- Short, Oklahoma Location within the state of Oklahoma
- Coordinates: 35°33′41″N 94°30′49″W﻿ / ﻿35.56139°N 94.51361°W
- Country: United States
- State: Oklahoma
- County: Sequoyah

Area
- • Total: 10.92 sq mi (28.27 km^{2})
- • Land: 10.81 sq mi (28.00 km^{2})
- • Water: 0.11 sq mi (0.28 km^{2})
- Elevation: 653 ft (199 m)

Population (2020)
- • Total: 290
- • Density: 26.8/sq mi (10.36/km^{2})
- Time zone: UTC-6 (Central (CST))
- • Summer (DST): UTC-5 (CDT)
- FIPS code: 40-67400
- GNIS feature ID: 2408732

= Short, Oklahoma =

Short is a census-designated place (CDP) in Sequoyah County, Oklahoma, United States. It is part of the Fort Smith, Arkansas-Oklahoma Metropolitan Statistical Area. As of the 2020 census, Short had a population of 290.

==Geography==

According to the United States Census Bureau, the CDP has a total area of 23.8 sqmi, of which 23.8 sqmi is land and 0.1 sqmi (0.25%) is water.

==Demographics==

Historical population
| Census | Pop. | Note | %± |
| 2020 | 290 |  | — |
U.S. Decennial Census

===2020 census===
As of the 2020 census, Short had a population of 290. The median age was 43.8 years. 23.1% of residents were under the age of 18 and 22.8% of residents were 65 years of age or older. For every 100 females there were 88.3 males, and for every 100 females age 18 and over there were 93.9 males age 18 and over.

0.0% of residents lived in urban areas, while 100.0% lived in rural areas.

There were 114 households in Short, of which 20.2% had children under the age of 18 living in them. Of all households, 56.1% were married-couple households, 17.5% were households with a male householder and no spouse or partner present, and 21.9% were households with a female householder and no spouse or partner present. About 22.8% of all households were made up of individuals and 12.3% had someone living alone who was 65 years of age or older.

There were 129 housing units, of which 11.6% were vacant. The homeowner vacancy rate was 1.7% and the rental vacancy rate was 50.0%.

Racial composition as of the 2020 census
| Race | Number | Percent |
|---|---|---|
| White | 196 | 67.6% |
| Black or African American | 1 | 0.3% |
| American Indian and Alaska Native | 50 | 17.2% |
| Asian | 1 | 0.3% |
| Native Hawaiian and Other Pacific Islander | 0 | 0.0% |
| Some other race | 1 | 0.3% |
| Two or more races | 41 | 14.1% |
| Hispanic or Latino (of any race) | 9 | 3.1% |

===2000 census===
As of the census of 2000, there were 328 people, 116 households, and 101 families residing in the CDP. The population density was 13.8 PD/sqmi. There were 143 housing units at an average density of 6.0 /sqmi. The racial makeup of the CDP was 73.48% White, 22.87% Native American, 0.30% from other races, and 3.35% from two or more races. Hispanic or Latino of any race were 2.13% of the population.

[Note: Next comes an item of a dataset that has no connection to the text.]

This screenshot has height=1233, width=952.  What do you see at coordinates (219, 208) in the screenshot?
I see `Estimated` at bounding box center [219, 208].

There were 116 households, out of which 44.0% had children under the age of 18 living with them, 71.6% were married couples living together, 11.2% had a female householder with no husband present, and 12.9% were non-families. 12.1% of all households were made up of individuals, and 7.8% had someone living alone who was 65 years of age or older. The average household size was 2.83 and the average family size was 3.06.

In the CDP, the population was spread out, with 30.2% under the age of 18, 7.9% from 18 to 24, 25.6% from 25 to 44, 23.5% from 45 to 64, and 12.8% who were 65 years of age or older. The median age was 36 years. For every 100 females, there were 117.2 males. For every 100 females age 18 and over, there were 112.0 males.

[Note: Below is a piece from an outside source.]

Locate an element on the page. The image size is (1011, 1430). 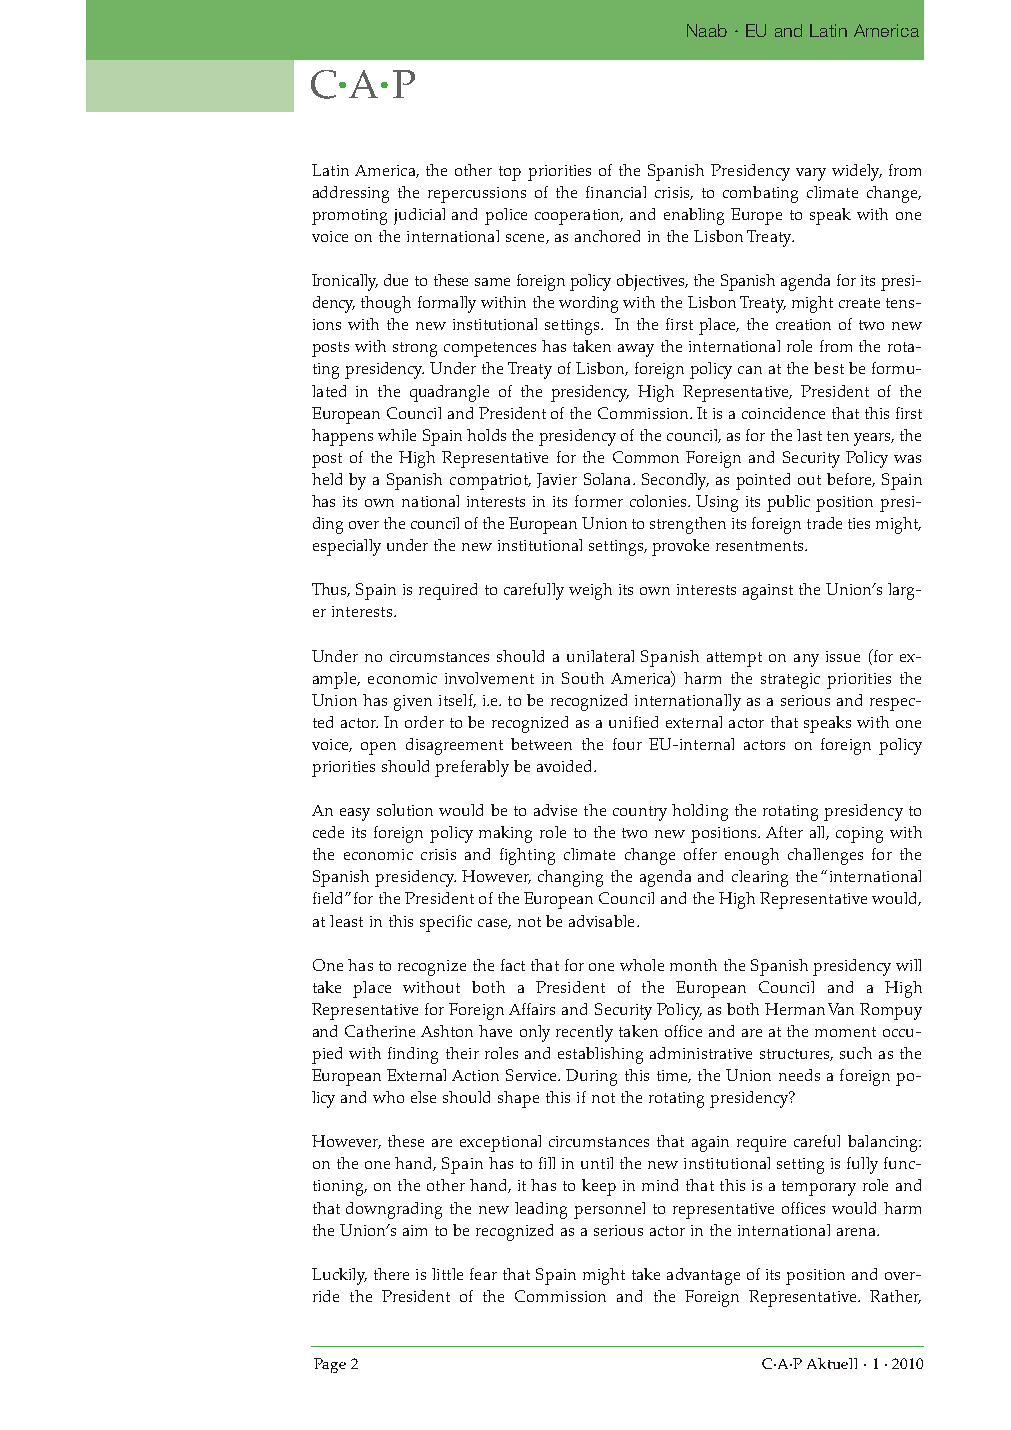
four is located at coordinates (627, 744).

The median income for a household in the CDP was $25,625, and the median income for a family was $25,938. Males had a median income of $26,042 versus $21,875 for females. The per capita income for the CDP was $9,613. About 29.2% of families and 31.6% of the population were below the poverty line, including 26.0% of those under age 18 and 35.3% of those age 65 or over.

==Education==
Most of it is in the Muldrow Public Schools. A small part is in the Belfonte Public School school district.